Hepatocellular carcinoma: natural history, current management, and emerging tools

Hepatocellular carcinoma (HCC) is the most common primary liver tumor and represents the third-leading cause of cancer-related death in the world. The incidence of HCC continues to increase worldwide, with a unique geographic, age, and sex distribution. The most important risk factor associated with HCC is liver cirrhosis, with the majority of cases caused by chronic infection with hepatitis B (HBV) and C (HCV) viruses and alcohol abuse, although nonalcoholic fatty liver disease is emerging as an increasingly important cause. Primary prevention in the form of HBV vaccination has led to a significant decrease in HBV-related HCC, and initiation of antiviral therapy appears to reduce the incidence of HCC in patients with chronic HBV or HCV infection. Additionally, the use of ultrasonography enables the early detection of small liver tumors and forms the backbone of recommended surveillance programs for patients at high risk for the development of HCC. Cross-sectional imaging studies, including computed tomography and magnetic resonance imaging, represent further noninvasive techniques that are increasingly employed to diagnose HCC in patients with cirrhosis. The mainstay of potentially curative therapy includes surgery – either resection or liver transplantation.
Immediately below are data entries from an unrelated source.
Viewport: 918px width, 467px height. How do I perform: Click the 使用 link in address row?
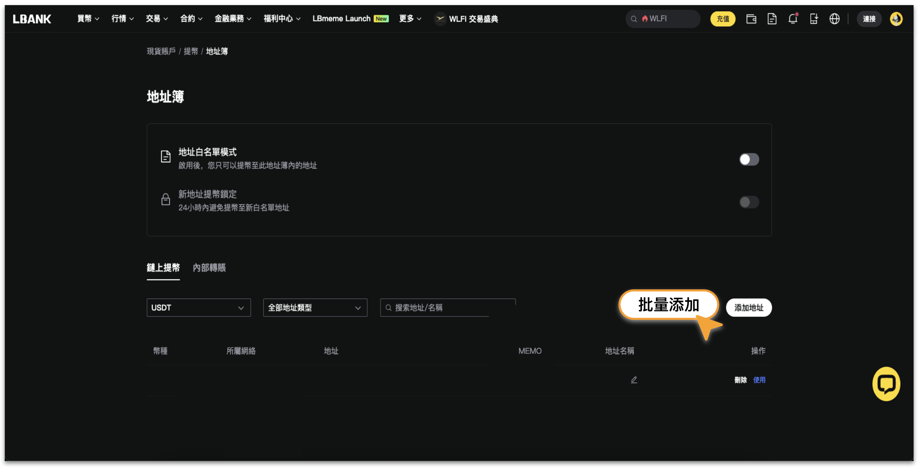coord(759,380)
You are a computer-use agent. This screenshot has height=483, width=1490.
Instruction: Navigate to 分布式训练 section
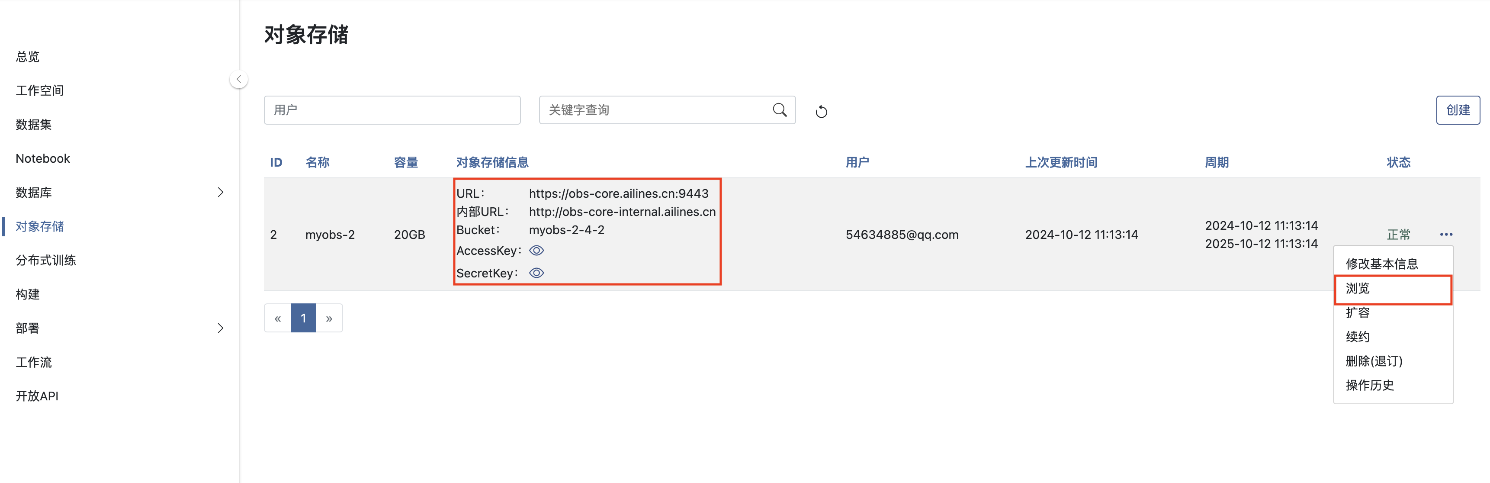pyautogui.click(x=46, y=260)
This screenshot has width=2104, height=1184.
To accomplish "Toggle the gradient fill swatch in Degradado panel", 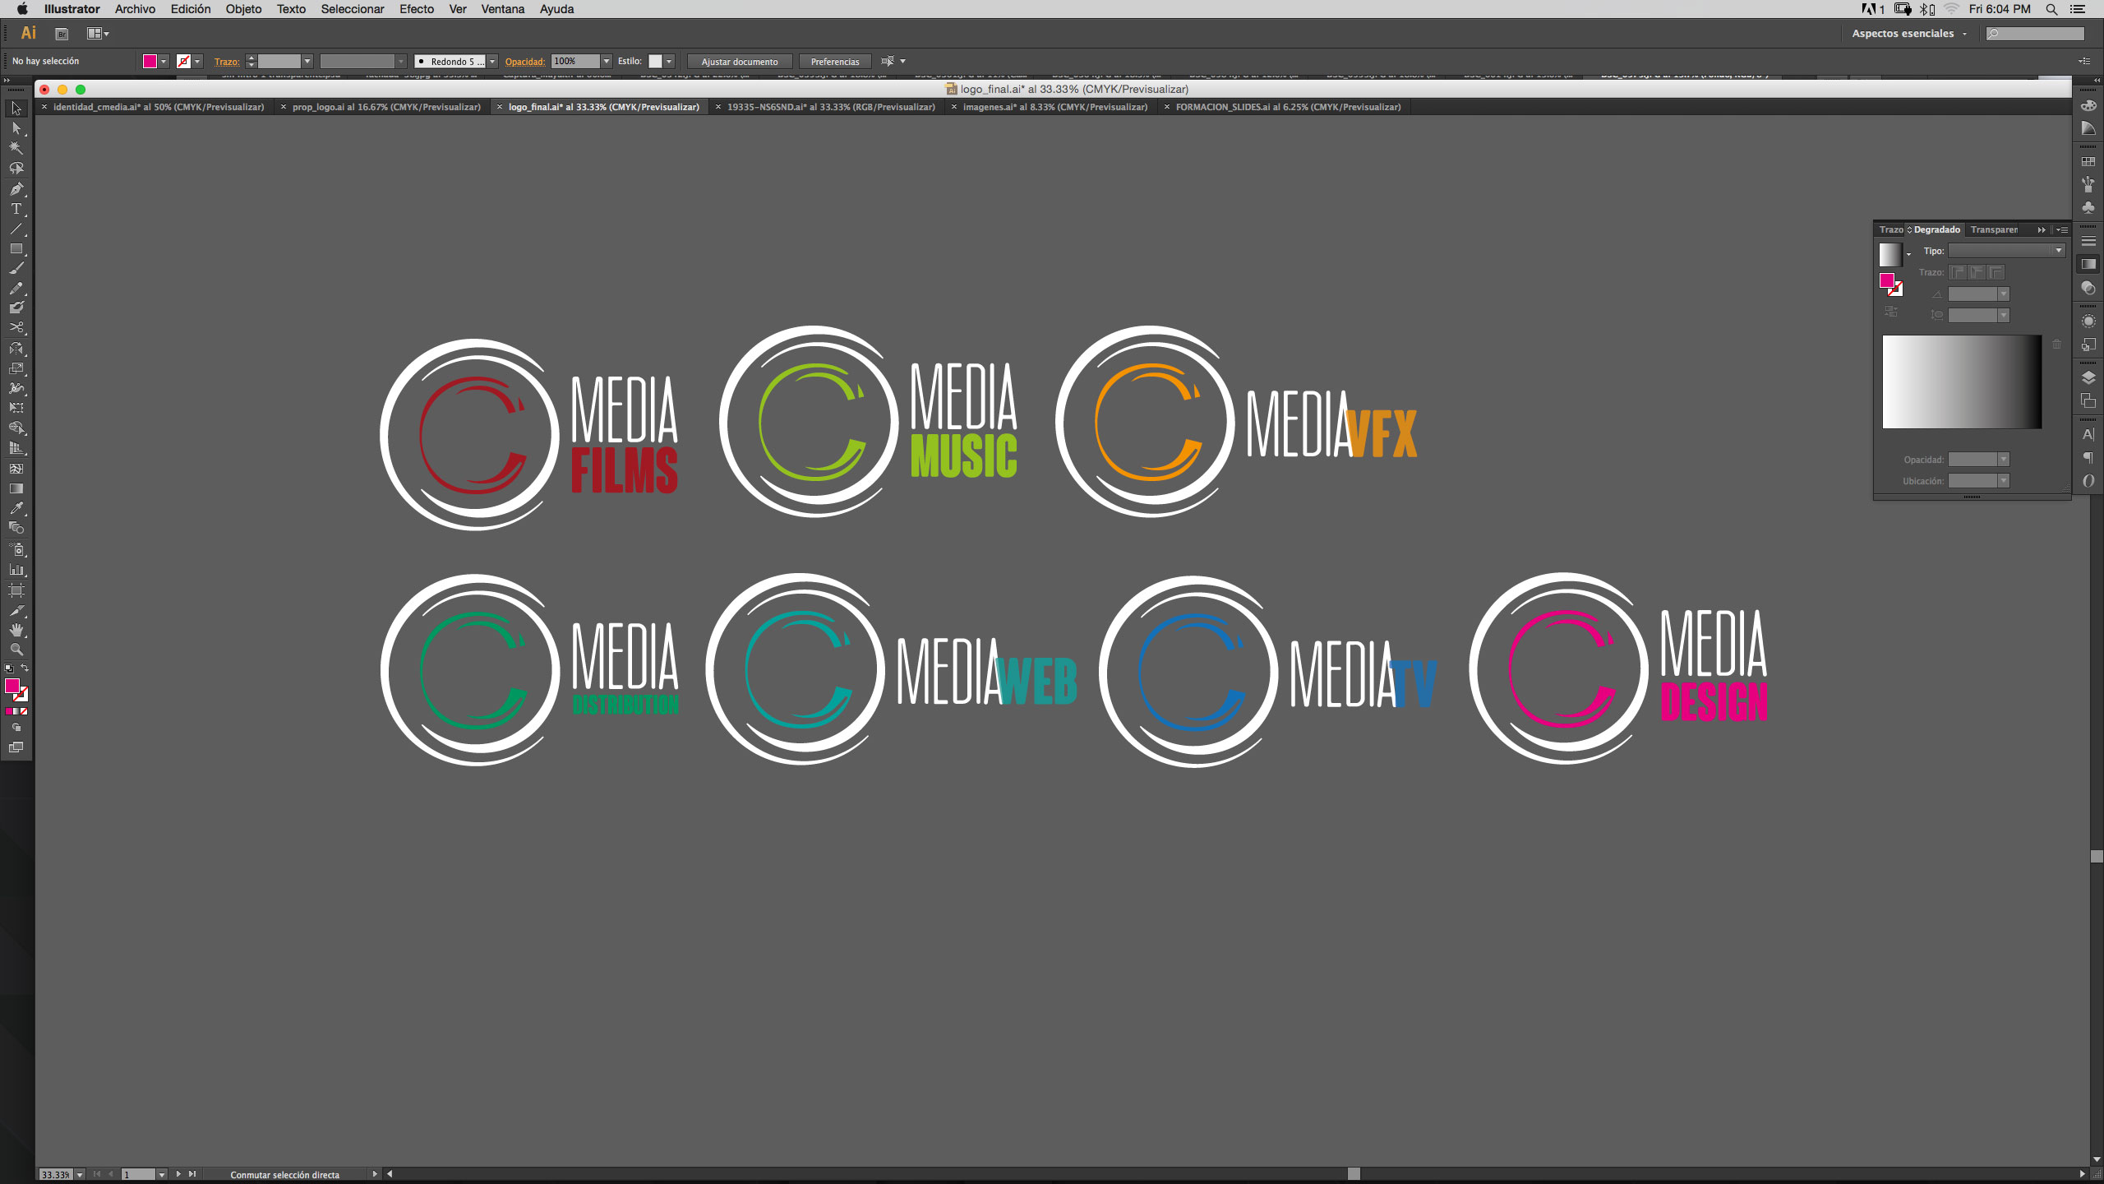I will click(1889, 253).
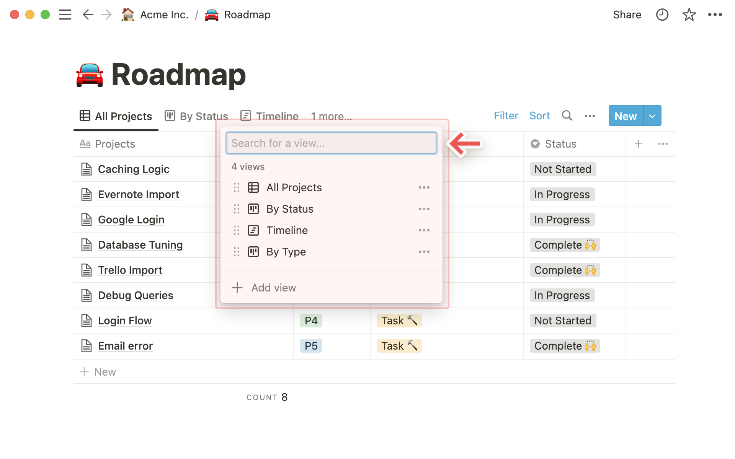Expand the New button dropdown arrow

[652, 116]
However, most patients are ineligible for surgery, because of either advanced disease or underlying liver dysfunction, and are managed with locoregional and/or systemic therapies. Randomized controlled trials have demonstrated a survival benefit with both local therapies, either ablation or embolization, and systemic therapy in the form of the multikinase inhibitor sorafenib. Despite this, median survival remains poor and recurrence rates significant. Further advances in our understanding of the molecular pathogenesis of HCC hold promise in improving the diagnosis and treatment of this highly lethal cancer.